There's a (very small) part of me that says, 'Microsoft are just great and hugely generous, and Monkseaton High is in their debt, etc. etc.'
And there's a (voluble) part of me that says, 'More people see the outside of the building than will ever see the inside. It is ugly. Microsoft may be giving grants, but that's a pittance beside what they earn (and what they hope to get from exploiting such grant-giving - for example, more kudos to put money into a relatively deprived area than an affluent one). This is supposed to appeal to young adults, not children. And four blocks on the roof will actually communicate the brand identity better than the scattergun effect anyway (as this will replicate the logo more faithfully).'
I'm right, and you all know it!
Put yourselves in Microsoft's shoes. Is it better for them to:
1. Identify with an act of aesthetic vandalism which will alienate at least as many people as it attracts, so that any positives are mitigated by a 'shame about the exterior'?

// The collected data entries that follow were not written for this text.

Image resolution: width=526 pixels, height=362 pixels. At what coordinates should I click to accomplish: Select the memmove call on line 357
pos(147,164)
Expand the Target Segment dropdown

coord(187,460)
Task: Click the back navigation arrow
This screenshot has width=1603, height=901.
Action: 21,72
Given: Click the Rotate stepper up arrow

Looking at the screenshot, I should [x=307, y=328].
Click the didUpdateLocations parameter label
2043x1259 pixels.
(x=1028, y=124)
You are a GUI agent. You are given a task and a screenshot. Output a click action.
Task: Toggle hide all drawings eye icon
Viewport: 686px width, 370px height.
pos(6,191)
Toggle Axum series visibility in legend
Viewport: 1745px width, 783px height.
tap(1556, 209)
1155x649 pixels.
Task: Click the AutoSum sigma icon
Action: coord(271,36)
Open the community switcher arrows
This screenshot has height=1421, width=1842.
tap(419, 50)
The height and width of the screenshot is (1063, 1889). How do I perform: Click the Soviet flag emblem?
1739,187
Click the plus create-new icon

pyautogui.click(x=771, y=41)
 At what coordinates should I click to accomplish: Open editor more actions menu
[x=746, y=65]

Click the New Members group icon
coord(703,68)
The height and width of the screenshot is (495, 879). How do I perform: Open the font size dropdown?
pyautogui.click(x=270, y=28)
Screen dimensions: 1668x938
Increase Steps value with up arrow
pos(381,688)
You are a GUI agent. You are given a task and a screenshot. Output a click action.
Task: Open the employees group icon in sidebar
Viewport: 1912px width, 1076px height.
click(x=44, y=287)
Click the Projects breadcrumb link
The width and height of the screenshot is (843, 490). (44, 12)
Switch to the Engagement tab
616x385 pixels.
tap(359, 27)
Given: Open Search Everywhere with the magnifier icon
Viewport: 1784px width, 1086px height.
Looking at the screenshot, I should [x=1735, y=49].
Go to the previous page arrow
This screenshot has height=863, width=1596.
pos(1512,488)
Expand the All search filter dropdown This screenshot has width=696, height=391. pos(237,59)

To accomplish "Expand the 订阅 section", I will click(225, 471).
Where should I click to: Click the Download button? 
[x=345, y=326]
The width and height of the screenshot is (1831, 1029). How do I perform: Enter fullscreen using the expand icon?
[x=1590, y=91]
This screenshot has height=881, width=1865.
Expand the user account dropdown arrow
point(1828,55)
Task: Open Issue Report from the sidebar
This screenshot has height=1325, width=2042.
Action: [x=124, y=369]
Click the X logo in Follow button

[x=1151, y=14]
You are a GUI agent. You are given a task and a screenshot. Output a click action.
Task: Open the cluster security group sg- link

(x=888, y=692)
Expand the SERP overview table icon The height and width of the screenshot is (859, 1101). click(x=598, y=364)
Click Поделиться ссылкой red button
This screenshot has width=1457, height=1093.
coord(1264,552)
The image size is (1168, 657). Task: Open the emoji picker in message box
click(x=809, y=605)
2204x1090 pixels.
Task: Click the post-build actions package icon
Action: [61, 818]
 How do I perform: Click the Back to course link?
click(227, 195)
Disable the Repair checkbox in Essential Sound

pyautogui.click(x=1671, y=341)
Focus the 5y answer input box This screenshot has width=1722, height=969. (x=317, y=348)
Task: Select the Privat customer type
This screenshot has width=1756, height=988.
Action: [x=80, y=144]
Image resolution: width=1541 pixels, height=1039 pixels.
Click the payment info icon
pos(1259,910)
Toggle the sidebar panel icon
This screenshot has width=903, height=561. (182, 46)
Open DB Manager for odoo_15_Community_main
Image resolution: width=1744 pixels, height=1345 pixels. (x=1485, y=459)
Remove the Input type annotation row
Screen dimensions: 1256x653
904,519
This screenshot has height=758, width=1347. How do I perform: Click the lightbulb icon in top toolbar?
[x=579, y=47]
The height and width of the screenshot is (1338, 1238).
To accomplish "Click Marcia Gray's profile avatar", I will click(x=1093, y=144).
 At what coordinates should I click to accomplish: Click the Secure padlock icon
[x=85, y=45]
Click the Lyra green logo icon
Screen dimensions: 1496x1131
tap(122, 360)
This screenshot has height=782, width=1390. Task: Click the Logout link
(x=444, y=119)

2. Celebrate the positives their educational grant brings, in a bold building, with their logo in proportion on the roof, but minimal environmental impact beyond that?
Look, I lived for three years up the road from the McDonalds UK Headquarters in East Finchley. They called it McDonalds University. The road leading into it was even named College Road. Beyond a reasonable logo, there was no sign that this was a global company. If McDonalds doesn't need the show, why does Microsoft?
'Nuff said. I've made my point. Off now to use my Mac. It's just the right height to prop my book up at an aesthetically pleasing angle.